- PROBLEM SET:
A - Check each statement against the chocolate crinkle post below and mark it yes or no, quoting the words of the post that decide it: (i) The recipe calls for baking cocoa in place of melted chocolate. (ii) The dough was chilled overnight. (iii) The baking pans were greased.
B - Write out the chocolate crinkle post below from "Here is Jacob" to "e-mailed to me.", substituting "pale brown" for "light brown".

- PASSAGE GIVEN:
-- START --

Here is Jacob offering me a bite of his chocolate crinkle in September of 2009.
Note how the cookie is flat and light brown. 


Here is the picture that was e-mailed to me.
These look like Shannon's amazing cookies. I don't know what she calls them.


So I compared the recipe to Betty Crocker - IDENTICAL except that instead of 4 ounces of chocolate melted and cooled it uses 1 cup baking cocoa. I thought "hey, that actually makes these cookies easier" and decided to make up a batch last night for a christmas party tonight. I made the dough while the boys were napping (Yes, they were both napping, it was amazing), so that I could make them once the boys were in bed.  I used baking cocoa, refrigerated for four hours, did not grease my baking pans, and baked for 10 minutes. I got about 40 cookies, and they are so chocolatey, moist, and yummy.


Want one?

So my question is... why did they turn out so weird the previous times I made them?

-- END --

- COLLECTED MATERIAL:
-- START --

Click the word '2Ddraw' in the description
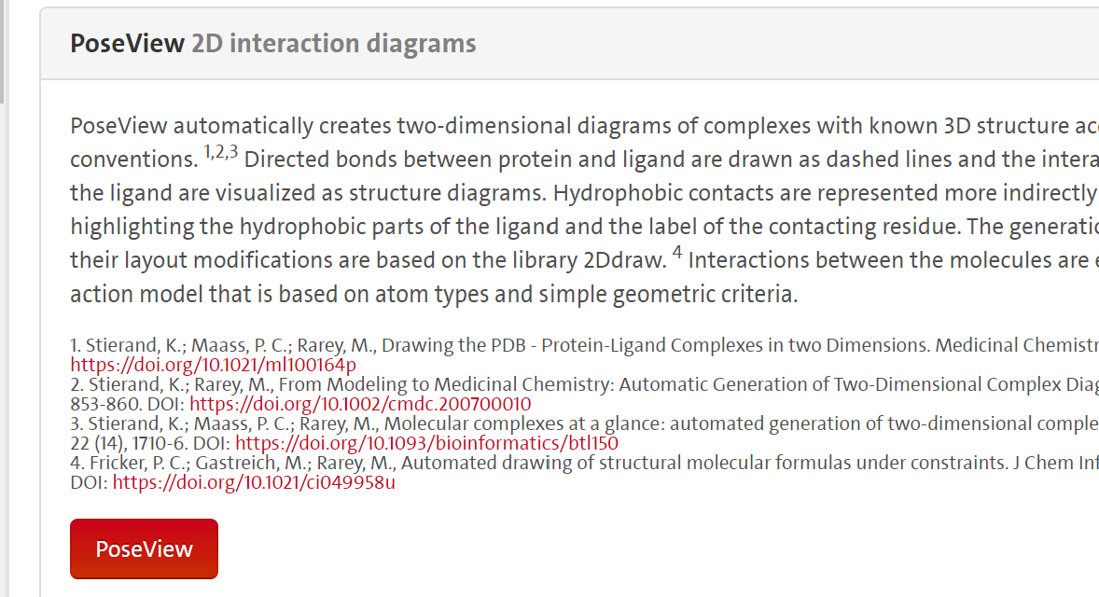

-- END --

- IN RESPONSE:
A -
(i) Yes: "instead of 4 ounces of chocolate melted and cooled it uses 1 cup baking cocoa"
(ii) No: "refrigerated for four hours"
(iii) No: "did not grease my baking pans"

B -
Here is Jacob offering me a bite of his chocolate crinkle in September of 2009.
Note how the cookie is flat and pale brown. 


Here is the picture that was e-mailed to me.